En Versalles, Jeff Koons pierde ante el Rey Sol toda una batalla de egos
Fontainebleau, Orsay y el Louvre se apuntan también a esta tendencia
En el castillo de Fontainebleau, en las afueras de París, el patrimonio arquitectónico francés acoge 17 obras de otros tantos creadores contemporáneos que antes han sido expuestas en el palacio de Tokio, otro lugar parisiense que es tendencia. Pero el de Tokio está especializado en jóvenes artistas de hoy, es un espacio destroy, un antiguo palacio de la primera mitad del siglo XX al que le han arrancado los estucos y la pintura para que se asemeje a un garaje.
En Fontainebleau, lo que se presenta tiene la ventaja de haber sido seleccionado con criterio. Ahí está el elefante equilibrista de Daniel Firman, que se sostiene, patas arriba y gracias a la trompa, en medio de los imponentes anaqueles de la biblioteca del lugar.

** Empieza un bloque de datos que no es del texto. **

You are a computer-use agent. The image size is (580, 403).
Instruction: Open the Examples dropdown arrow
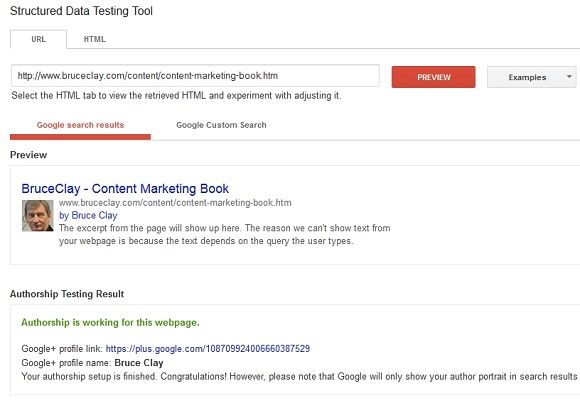[x=569, y=77]
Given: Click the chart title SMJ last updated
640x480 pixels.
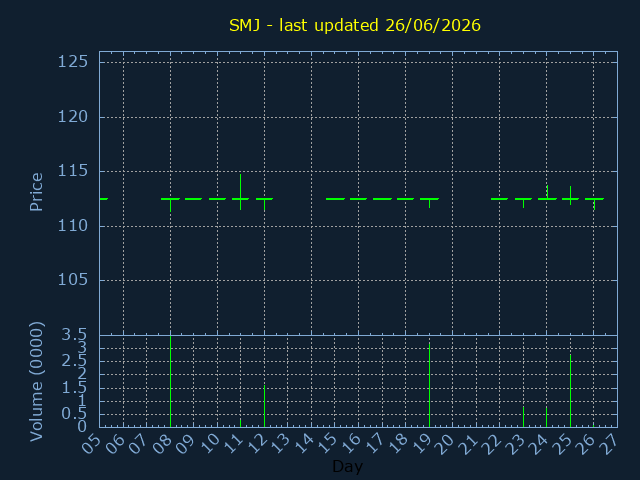Looking at the screenshot, I should pyautogui.click(x=355, y=25).
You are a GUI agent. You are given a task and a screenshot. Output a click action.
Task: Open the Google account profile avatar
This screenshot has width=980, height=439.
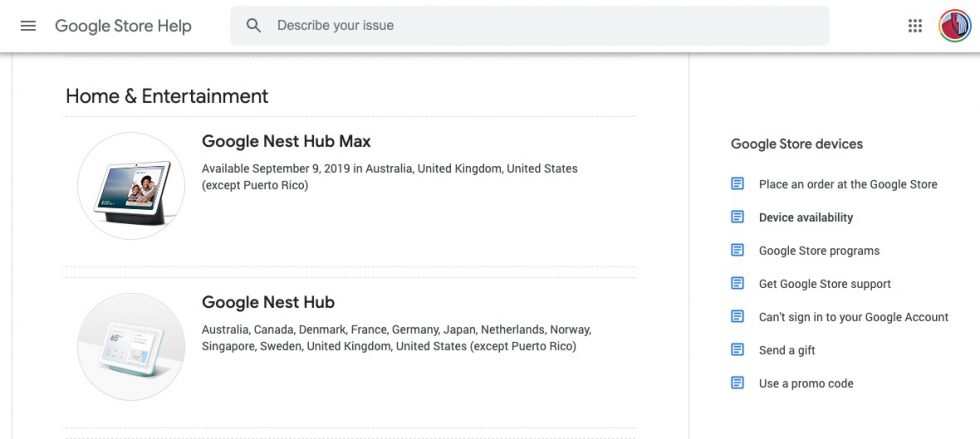955,26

En el Museo de Orsay llevan ya varios años estableciendo diálogos entre la colección permanente -el siglo XIX- y un artista invitado. Pero se trata de confrontar dos obras, de tender puentes entre la naturaleza vista por un Clovis Corinth y la que concibe Anselm Kieffer. O de que Ellsworth Nelly cuelgue un Relieve azul de 2007 junto a la extensión de mar que pintara Paul Cézanne en 1879.
El Louvre también practica el juego. La pasada temporada dejaron que el flamenco Jan Fabre llenase de lápidas el centro de un gran salón dedicado a la pintura histórica que celebra las victorias militares de las armas galas en distintos frentes.
¿Qué se pretende? En algunos casos se quiere tender puentes, demostrar la continuidad del espíritu creador. Se buscan afinidades y contrastes. También se quiere renovar el público, ganarse uno nuevo, rejuvenecerlo. Y se espera que algo de la pátina de las columnas, espejos y dorados reales y napoleónicos destiña sobre el hoy, contribuya a sacralizarlo, a transmitirle aura. Eso funcionó en el caso de Fabre. Su aportación completaba, prolongaba el lugar, le daba una nueva dimensión. Koons en Versalles ni logra ni busca lo mismo. Su ego puede ser enorme pero de ningún modo iguala al de Louis XIV, que le aplasta sin piedad.
Al minimalista Richard Serra le ocurrió algo parecido cuando instaló cinco grandes monolitos bajo la cúpula de cristal y hierro del Grand Palais. Quedó en nada. Hay que desconfiar de las tendencias.